- RECORDS FOR THIS TASK
◇ ◇ ◇

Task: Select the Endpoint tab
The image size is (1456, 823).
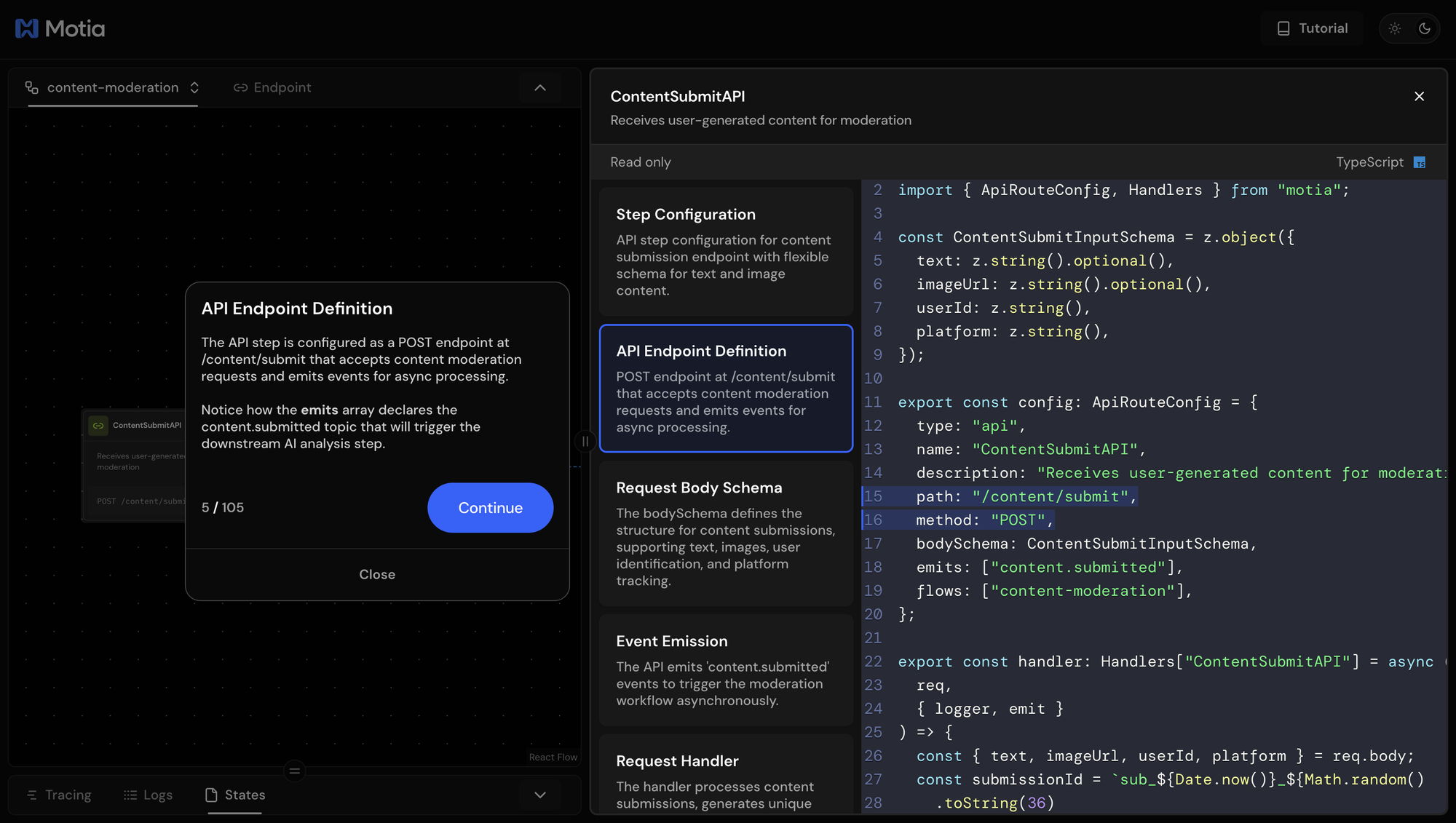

◇ ◇ ◇

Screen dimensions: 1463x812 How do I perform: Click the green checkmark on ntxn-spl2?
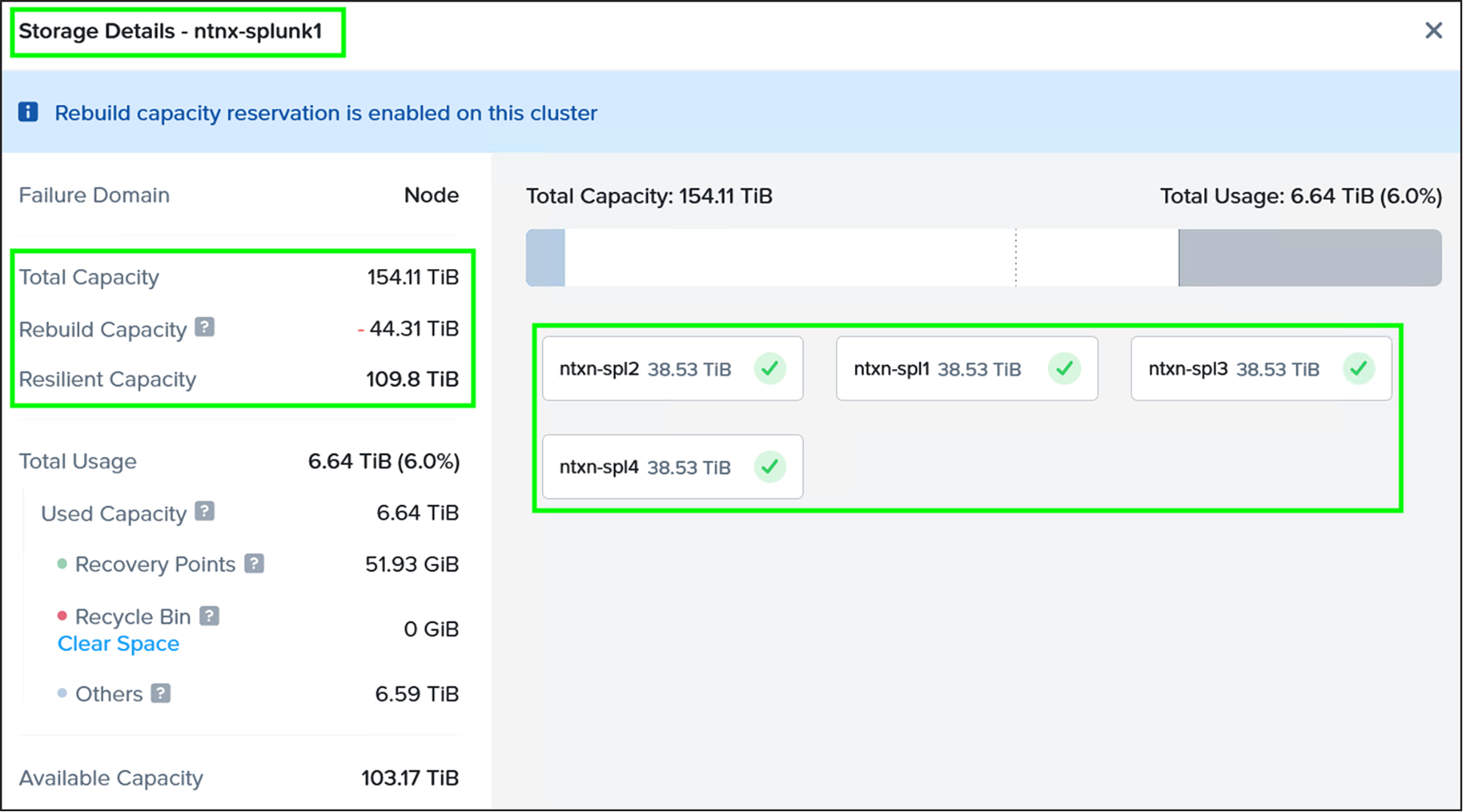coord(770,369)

◇ ◇ ◇

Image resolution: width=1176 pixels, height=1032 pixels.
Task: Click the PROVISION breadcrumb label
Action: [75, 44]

◇ ◇ ◇

With the line that has "Task: Select the Endpoint tab" as the first and the line that has "The image size is (1456, 823)." as the last, repeat exactly that run of lines above and no more.

Task: Select the Endpoint tab
The image size is (1456, 823).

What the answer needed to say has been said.